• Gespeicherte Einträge
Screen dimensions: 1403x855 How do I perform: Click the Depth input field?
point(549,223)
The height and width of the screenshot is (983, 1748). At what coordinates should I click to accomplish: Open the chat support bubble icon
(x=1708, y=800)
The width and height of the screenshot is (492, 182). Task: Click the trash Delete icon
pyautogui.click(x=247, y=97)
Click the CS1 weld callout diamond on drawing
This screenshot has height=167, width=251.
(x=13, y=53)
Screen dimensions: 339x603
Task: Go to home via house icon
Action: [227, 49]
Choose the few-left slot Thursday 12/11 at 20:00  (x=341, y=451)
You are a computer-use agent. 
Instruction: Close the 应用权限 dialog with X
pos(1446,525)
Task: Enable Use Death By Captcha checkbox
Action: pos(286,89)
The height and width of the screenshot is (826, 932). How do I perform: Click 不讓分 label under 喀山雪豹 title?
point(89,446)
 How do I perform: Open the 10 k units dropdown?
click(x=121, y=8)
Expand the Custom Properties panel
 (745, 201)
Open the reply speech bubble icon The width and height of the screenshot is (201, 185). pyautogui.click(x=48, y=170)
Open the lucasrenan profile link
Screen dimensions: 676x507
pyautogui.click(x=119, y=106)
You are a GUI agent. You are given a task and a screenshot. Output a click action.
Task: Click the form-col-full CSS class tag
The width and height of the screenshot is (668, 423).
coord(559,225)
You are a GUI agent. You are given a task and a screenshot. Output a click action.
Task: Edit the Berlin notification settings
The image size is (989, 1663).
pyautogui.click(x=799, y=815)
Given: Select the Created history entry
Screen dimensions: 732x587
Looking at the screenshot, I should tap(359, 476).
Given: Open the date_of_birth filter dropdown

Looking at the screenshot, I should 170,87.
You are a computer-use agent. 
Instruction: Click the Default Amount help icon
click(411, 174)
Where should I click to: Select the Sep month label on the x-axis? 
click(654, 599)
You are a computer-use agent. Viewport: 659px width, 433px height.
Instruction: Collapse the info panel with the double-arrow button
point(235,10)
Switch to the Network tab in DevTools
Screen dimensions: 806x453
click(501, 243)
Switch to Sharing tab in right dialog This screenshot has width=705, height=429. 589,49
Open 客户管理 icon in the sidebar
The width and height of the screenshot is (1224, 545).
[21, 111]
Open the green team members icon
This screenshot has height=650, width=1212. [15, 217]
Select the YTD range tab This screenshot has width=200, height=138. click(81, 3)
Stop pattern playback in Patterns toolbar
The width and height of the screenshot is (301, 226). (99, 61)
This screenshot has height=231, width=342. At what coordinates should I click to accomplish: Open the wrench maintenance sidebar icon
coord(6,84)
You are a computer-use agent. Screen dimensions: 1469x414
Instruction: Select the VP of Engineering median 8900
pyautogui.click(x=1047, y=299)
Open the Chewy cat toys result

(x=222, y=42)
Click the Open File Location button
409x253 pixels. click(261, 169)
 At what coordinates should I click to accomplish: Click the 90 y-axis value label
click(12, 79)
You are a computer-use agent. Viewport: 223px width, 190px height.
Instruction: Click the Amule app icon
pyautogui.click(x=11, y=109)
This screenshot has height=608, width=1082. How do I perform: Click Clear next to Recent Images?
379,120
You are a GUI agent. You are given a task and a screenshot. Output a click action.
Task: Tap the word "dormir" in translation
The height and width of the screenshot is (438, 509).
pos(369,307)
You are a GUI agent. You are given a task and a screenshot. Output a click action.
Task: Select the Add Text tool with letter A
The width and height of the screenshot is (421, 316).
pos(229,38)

• Zu lösende Aufgabe
Wählen Sie aus der obigen Auflistung jede Zeile aus, die die Zeichenfolge „dimensions“ enthält, und geben Sie diese Zeilen unverändert wieder.

• Lösung der Aufgabe
Screen dimensions: 1403x855 How do I perform: Click the Depth input field?
Screen dimensions: 339x603
Screen dimensions: 676x507
Screen dimensions: 732x587
Screen dimensions: 806x453
You are a computer-use agent. Screen dimensions: 1469x414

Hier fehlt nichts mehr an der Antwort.